§ **DOCUMENT**:
──────

As a professional vocalist, Turner knew her scales. But I’m sure the scales knew her, too — Richter, Kelvin, Decibel, Fujita-Pearson (that one’s weather for “tornado”). If we’re talking about her doing the Acid Queen in “Tommy,” then the scale must be pH. That energy of hers built a wing of rock ’n’ roll where you can hear a body. Other singers — tremendous, foundational, godly singers — could belt. Ma Rainey, Big Mama Thornton, Big Maybelle, Baker, Mahalia Jackson, Sister Rosetta Tharpe. But Tina grew up around Pentecostals. She could scream. Loder makes the astute point that Turner arrived in 1960, near the dawn of amplified sound. They were made for each other.
Her first hit, with Ike Turner — the man who named her Tina after the white jungle queens of Saturday matinees, the man she was with a decade and a half, the man who for years put her down and beat her up — was called “A Fool in Love.” The song uses inside-out call-and-response. The backing singers call the chorus, and Tina responds like this: “Yay-ay-hey-hey-heeyyy!” The magnitude of her wail and the amplitude of its womanly Blackness stops you cold. It paralyzes you with exhilaration. Mmm hmm: That energy.

──────

§ **DATA ENTRIES**:

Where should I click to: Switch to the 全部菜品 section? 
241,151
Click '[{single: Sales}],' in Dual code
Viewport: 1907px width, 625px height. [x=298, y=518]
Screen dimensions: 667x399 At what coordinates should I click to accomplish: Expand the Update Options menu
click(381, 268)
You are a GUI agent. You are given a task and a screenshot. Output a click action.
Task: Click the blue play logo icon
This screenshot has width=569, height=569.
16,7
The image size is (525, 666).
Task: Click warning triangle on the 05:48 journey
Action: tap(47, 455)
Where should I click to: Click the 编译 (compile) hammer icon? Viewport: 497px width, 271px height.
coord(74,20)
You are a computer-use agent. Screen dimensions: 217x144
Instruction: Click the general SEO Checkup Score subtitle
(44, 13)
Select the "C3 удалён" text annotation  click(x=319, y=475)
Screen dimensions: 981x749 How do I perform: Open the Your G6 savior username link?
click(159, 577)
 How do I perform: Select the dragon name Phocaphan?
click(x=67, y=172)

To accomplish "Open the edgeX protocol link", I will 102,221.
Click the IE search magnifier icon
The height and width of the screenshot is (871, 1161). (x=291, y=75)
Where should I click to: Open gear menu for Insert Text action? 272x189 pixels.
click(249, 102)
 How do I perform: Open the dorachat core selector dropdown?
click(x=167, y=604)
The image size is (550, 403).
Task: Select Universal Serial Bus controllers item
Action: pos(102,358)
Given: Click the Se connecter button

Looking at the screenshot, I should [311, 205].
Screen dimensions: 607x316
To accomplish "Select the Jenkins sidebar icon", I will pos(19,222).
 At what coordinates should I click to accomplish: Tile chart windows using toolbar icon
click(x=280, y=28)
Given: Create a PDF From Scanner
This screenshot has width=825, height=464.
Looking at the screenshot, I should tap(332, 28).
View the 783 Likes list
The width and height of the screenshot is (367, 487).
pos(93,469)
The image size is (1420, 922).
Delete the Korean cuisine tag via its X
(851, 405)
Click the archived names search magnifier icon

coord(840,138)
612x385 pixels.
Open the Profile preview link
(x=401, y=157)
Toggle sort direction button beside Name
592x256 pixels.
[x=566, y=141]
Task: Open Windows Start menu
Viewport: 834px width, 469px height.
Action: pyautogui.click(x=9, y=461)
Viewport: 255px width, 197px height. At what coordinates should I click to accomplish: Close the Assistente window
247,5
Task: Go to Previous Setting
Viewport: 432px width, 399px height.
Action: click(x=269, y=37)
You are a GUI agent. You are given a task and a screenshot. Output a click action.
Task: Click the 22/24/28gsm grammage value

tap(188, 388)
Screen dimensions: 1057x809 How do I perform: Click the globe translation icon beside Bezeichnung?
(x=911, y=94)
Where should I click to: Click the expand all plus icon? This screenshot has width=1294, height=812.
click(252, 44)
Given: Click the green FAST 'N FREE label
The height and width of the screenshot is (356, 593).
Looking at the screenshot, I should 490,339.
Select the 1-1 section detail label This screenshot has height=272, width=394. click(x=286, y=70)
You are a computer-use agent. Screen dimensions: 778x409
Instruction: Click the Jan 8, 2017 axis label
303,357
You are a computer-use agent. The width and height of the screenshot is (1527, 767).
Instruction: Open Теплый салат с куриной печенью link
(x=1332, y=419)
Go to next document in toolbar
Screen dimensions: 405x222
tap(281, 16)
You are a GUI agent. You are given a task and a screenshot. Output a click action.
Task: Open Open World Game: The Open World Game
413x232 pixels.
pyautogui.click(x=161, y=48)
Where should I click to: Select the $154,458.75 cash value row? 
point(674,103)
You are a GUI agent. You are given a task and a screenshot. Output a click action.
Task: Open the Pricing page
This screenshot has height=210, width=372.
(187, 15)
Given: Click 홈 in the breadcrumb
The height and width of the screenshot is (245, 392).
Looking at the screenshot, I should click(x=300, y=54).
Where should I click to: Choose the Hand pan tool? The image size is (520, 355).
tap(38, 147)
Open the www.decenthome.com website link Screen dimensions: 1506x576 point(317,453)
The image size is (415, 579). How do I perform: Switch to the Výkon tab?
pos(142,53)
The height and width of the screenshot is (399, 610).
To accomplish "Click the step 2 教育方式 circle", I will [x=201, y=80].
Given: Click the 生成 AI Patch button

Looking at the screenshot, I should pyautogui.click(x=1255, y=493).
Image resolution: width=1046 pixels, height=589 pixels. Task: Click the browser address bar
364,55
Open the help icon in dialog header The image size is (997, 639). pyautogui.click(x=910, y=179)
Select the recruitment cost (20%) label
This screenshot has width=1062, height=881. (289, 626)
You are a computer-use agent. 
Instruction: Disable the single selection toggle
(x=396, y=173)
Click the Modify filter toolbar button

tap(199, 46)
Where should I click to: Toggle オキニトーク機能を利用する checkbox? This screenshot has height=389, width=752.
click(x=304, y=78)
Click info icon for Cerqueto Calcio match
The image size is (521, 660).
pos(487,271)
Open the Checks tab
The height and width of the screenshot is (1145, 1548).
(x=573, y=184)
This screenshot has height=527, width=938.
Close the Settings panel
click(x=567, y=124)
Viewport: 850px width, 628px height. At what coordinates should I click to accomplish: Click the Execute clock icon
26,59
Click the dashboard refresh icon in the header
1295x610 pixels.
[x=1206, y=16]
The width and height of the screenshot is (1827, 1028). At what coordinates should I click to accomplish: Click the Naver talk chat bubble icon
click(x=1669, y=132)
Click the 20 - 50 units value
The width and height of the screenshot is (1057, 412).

──────

§ **TASKS FOR THIS EXERCISE**:
(A) Repeat the part of the Tina Turner piece starting at "Her first hit, with" and ending at "hmm: That energy.".
(B) Answer these from the Tina Turner piece:
(i) In what year does Loder say Turner arrived?
(ii) What was the title of her first hit with Ike Turner?
(iii) After whom did Ike Turner name her Tina?
The material above stands apart from the Tina Turner piece.

§ **ANSWERS TO THE TASKS**:
(A)
Her first hit, with Ike Turner — the man who named her Tina after the white jungle queens of Saturday matinees, the man she was with a decade and a half, the man who for years put her down and beat her up — was called “A Fool in Love.” The song uses inside-out call-and-response. The backing singers call the chorus, and Tina responds like this: “Yay-ay-hey-hey-heeyyy!” The magnitude of her wail and the amplitude of its womanly Blackness stops you cold. It paralyzes you with exhilaration. Mmm hmm: That energy.

(B)
(i) 1960
(ii) "A Fool in Love"
(iii) The white jungle queens of Saturday matinees